• **DATA**:

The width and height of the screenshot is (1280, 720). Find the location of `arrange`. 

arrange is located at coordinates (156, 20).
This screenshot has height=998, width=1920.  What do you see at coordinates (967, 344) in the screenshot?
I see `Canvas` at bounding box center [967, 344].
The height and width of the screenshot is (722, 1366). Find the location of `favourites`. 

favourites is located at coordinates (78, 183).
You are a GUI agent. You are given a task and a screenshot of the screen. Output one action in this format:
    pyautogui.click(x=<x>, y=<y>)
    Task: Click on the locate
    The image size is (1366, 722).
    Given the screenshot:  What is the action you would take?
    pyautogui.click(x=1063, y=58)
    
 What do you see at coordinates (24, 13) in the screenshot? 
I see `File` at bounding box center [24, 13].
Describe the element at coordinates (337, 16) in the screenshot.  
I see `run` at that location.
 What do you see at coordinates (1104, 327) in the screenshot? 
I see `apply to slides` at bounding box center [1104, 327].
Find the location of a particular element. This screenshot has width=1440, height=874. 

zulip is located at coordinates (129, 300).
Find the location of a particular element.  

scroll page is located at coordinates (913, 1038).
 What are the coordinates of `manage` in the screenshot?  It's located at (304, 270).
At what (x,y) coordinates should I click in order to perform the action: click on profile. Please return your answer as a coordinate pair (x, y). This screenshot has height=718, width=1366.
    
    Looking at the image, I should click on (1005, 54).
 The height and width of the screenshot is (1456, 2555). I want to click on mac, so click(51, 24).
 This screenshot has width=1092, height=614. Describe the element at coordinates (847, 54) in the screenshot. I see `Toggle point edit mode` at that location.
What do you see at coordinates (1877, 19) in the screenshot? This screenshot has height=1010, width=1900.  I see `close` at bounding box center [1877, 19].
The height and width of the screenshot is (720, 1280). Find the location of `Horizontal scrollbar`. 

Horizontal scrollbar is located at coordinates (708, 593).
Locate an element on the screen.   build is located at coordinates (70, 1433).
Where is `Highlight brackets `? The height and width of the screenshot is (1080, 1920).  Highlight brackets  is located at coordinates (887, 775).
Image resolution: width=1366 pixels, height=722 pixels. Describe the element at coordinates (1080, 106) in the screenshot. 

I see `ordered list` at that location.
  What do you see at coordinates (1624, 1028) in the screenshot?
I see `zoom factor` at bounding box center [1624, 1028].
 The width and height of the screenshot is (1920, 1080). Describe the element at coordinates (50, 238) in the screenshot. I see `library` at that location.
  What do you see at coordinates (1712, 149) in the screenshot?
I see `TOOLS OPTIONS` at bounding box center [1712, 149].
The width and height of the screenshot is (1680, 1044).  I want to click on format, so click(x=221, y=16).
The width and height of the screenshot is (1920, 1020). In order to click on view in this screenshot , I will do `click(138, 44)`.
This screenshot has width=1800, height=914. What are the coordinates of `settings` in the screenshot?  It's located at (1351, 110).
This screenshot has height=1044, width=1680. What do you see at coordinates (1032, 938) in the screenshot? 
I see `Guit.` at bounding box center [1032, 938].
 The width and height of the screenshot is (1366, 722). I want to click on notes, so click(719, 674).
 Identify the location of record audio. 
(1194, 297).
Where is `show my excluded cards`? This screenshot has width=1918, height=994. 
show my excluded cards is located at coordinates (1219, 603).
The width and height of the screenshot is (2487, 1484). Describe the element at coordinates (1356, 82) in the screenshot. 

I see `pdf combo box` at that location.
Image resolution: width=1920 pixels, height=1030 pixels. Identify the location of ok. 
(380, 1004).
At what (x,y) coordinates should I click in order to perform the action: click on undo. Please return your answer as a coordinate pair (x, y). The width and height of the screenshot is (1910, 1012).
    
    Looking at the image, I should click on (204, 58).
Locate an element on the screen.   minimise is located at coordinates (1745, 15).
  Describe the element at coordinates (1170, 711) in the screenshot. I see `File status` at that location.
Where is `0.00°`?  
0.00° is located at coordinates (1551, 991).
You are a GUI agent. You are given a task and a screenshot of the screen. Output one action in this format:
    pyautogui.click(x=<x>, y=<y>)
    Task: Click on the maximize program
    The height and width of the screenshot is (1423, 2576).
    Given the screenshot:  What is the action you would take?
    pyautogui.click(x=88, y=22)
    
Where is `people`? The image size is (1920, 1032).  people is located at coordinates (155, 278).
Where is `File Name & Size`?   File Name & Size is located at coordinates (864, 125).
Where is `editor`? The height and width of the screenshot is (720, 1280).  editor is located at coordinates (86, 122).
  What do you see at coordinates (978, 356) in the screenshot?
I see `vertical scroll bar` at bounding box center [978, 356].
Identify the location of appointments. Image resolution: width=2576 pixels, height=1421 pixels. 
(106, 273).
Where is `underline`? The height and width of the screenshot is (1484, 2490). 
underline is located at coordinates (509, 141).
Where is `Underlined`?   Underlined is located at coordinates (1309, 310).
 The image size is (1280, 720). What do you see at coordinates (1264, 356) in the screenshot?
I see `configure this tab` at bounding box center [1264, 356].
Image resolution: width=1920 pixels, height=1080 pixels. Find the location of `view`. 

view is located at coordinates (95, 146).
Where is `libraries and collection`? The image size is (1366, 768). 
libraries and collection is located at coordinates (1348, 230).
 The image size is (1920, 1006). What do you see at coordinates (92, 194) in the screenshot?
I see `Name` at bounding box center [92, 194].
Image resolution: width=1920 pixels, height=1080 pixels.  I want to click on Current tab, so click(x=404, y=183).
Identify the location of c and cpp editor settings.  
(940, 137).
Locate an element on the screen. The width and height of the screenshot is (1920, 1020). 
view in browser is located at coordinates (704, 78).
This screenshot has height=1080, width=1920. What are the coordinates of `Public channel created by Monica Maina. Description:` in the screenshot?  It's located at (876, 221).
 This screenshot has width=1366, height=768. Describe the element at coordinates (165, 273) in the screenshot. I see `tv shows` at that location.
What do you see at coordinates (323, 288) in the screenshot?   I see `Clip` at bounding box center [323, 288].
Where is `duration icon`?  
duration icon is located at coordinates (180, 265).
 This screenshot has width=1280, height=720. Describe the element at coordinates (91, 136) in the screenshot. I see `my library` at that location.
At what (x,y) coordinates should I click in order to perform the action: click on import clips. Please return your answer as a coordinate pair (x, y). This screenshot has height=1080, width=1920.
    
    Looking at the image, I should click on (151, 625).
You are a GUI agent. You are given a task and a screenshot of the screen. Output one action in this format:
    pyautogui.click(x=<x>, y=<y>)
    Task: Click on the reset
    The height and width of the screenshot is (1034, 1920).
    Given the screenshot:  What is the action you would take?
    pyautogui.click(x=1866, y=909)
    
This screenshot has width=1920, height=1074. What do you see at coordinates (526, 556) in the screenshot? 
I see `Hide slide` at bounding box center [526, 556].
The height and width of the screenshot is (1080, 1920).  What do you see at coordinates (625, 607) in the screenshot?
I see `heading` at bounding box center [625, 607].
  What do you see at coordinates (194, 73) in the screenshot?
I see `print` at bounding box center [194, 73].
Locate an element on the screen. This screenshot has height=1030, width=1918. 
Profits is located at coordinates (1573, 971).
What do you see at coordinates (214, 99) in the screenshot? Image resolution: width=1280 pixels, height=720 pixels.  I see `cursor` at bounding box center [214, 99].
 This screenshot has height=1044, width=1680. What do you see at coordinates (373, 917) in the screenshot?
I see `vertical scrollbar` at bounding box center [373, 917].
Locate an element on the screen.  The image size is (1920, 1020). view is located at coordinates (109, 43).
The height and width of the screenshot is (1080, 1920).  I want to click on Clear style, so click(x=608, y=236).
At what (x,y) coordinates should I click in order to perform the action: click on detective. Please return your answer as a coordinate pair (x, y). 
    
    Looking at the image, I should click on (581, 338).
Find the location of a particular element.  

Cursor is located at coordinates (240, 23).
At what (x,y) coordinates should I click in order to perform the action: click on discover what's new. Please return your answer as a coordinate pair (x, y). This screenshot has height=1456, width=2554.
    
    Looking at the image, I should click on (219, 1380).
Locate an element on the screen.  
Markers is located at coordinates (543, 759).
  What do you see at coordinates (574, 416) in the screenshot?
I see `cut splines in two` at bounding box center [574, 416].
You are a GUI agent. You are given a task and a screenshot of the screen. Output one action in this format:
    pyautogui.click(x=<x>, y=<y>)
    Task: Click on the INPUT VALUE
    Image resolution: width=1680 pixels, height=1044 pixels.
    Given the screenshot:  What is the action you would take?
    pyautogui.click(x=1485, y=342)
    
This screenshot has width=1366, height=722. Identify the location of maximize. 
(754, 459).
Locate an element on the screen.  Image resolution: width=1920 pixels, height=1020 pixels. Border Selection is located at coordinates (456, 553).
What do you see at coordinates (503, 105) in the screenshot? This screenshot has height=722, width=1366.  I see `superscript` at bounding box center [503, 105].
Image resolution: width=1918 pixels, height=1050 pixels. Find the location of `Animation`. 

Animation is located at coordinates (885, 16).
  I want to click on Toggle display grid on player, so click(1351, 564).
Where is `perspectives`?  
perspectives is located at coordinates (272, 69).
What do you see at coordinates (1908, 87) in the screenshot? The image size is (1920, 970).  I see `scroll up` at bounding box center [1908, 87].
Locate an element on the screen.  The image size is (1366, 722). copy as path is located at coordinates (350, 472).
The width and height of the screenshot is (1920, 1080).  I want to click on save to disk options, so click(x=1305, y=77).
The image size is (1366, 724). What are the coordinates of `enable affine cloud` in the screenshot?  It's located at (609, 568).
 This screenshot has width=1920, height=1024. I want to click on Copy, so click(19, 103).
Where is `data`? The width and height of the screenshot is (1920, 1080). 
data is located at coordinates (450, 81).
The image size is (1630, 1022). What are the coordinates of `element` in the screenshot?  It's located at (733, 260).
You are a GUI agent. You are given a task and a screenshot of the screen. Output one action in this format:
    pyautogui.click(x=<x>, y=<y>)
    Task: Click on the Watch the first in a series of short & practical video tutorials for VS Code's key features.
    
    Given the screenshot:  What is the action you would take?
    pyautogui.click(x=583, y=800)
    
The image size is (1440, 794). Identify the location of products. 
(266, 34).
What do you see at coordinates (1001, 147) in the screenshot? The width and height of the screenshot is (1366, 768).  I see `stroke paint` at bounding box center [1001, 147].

• **TASK TO COMPLETE**: Copy out the items above without any changes, from the line containing "coordinates (155, 278)." through the line containing "(940, 137).", including both of those lines.

• **RESPONSE BELOW**:
Where is `people`? The image size is (1920, 1032).  people is located at coordinates (155, 278).
Where is `File Name & Size`?   File Name & Size is located at coordinates (864, 125).
Where is `editor`? The height and width of the screenshot is (720, 1280).  editor is located at coordinates (86, 122).
  What do you see at coordinates (978, 356) in the screenshot?
I see `vertical scroll bar` at bounding box center [978, 356].
Identify the location of appointments. Image resolution: width=2576 pixels, height=1421 pixels. 
(106, 273).
Where is `underline`? The height and width of the screenshot is (1484, 2490). 
underline is located at coordinates (509, 141).
Where is `Underlined`?   Underlined is located at coordinates (1309, 310).
 The image size is (1280, 720). What do you see at coordinates (1264, 356) in the screenshot?
I see `configure this tab` at bounding box center [1264, 356].
Image resolution: width=1920 pixels, height=1080 pixels. Find the location of `view`. 

view is located at coordinates (95, 146).
Where is `libraries and collection`? The image size is (1366, 768). 
libraries and collection is located at coordinates (1348, 230).
 The image size is (1920, 1006). What do you see at coordinates (92, 194) in the screenshot?
I see `Name` at bounding box center [92, 194].
Image resolution: width=1920 pixels, height=1080 pixels.  I want to click on Current tab, so click(x=404, y=183).
Identify the location of c and cpp editor settings.  
(940, 137).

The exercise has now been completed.